I have unease with the etymological origins of the “settler” and its presumed qualification (or differentiation) of “colonialism” from a more “classical” formation. I understand this unease as related not only to the etymological roots of “settle” in “coming to rest,” finding a “seat,” and “reconciliation” but to what the qualification implies. Let me see if I can explain this with examples from the discussions in this blogosphere.
“Classical colonialism” (to borrow from Mark Rifkin, May 2), or colonialism proper, is the explicit juridical and territorial extension of an empire – a process that is always pointing “home,” to a juridical and economic metropolitan center. Its participants are “citizens” of the empire, bent on land and labor seizure in service of the empire.
“Settler colonialism” (to borrow loosely again from Mark Rifkin, May 2) is a state formation with an incoherent assertion of juridical and economic authority over indigenous lands and bodies. It is the permanent “structure of invasion” that demands the “elimination” of indigenous peoples (to quote Patrick Wolfe, 1999). It does not point to a “home” that is “not here,” its “citizens” are sovereigns of their own making, seeking lands and labor to bolster their juridical and economic power.
So, “settler colonialism” is disassociated from the empire? Then it is not about the United States, which is most decidedly an empire in all of the ways that matter – juridically, economically, militarily (as Patrick Wolfe so rightly observes, May 4). But the question that follows, then, because of how “settler colonialism” is applied in scholarship to cover such diverse states as Canada, Australia, and New Zealand/Aetorora is whether it applies to such diverse states as Canada, Australia, and New Zealand/Aetorora?
These are all states whose original “settlements” were certainly directed and managed by the English empire (with profound historical differences between them, of course), though they now operate in various juridical, economic, and military ways as empires on their own terms (and I’m thinking here of the work of scholars like Audra Simpson and Winona LaDuke, who both insist that Canada’s relationship to Native/Indigenous peoples is most definitely one of an empire to its subjects as well as describing the structure of this relationship as imperially militarized and capitalized).

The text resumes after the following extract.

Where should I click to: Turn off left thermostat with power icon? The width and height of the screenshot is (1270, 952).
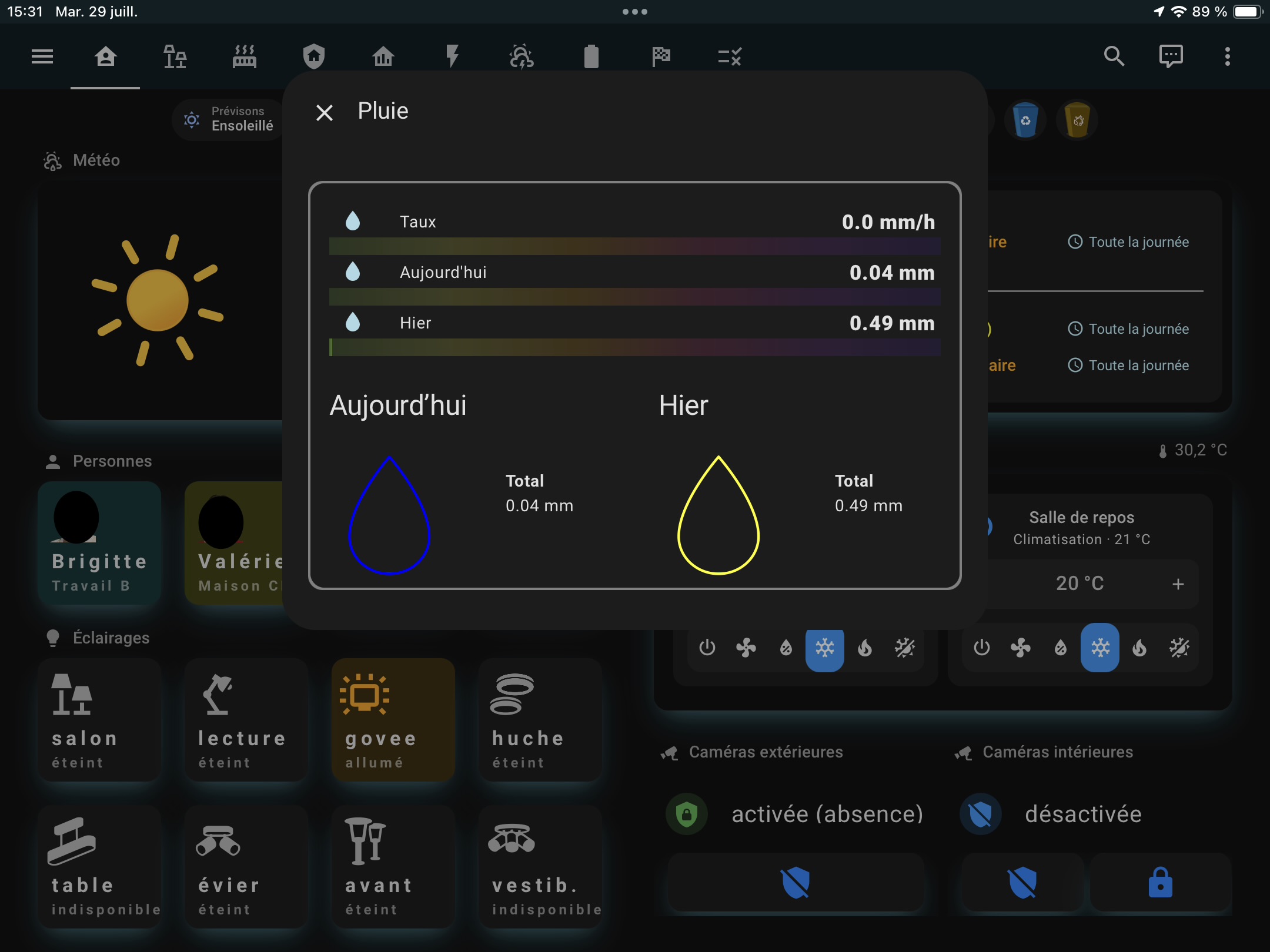pos(707,648)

In another direction, I wonder – given the seeming disassociation of “settler colonialism” with the empire, what its relationship is to imperialism? And my thinking gets muddled here by the use of “settler colonialism” to name other situations, like Israel’s relationship to Palestine. But perhaps I am over-reading or psychoanalyzing ideological intent where structure is the point? Because, from my understanding, the initial migration of Russian Jewish workers into territories they renamed and reclaimed through Zionism as the “Land of Israel” might not have been fueled by a cogent empire or “home,” pointing back to a state with a metropolis-juridic center, but it was certainly aimed at establishing a Zionist empire through land purchasing and Jewish labor.
So, we need better language for describing histories of imperialism and colonialism than we have. I disagree that “settler” more easily stresses Native/Indigenous peoples’ governance and territorial rights than “imperialism” (its etymological differences a case in point) but I agree that both terms are used far too loosely to describe very historically particular processes and structures as if the same.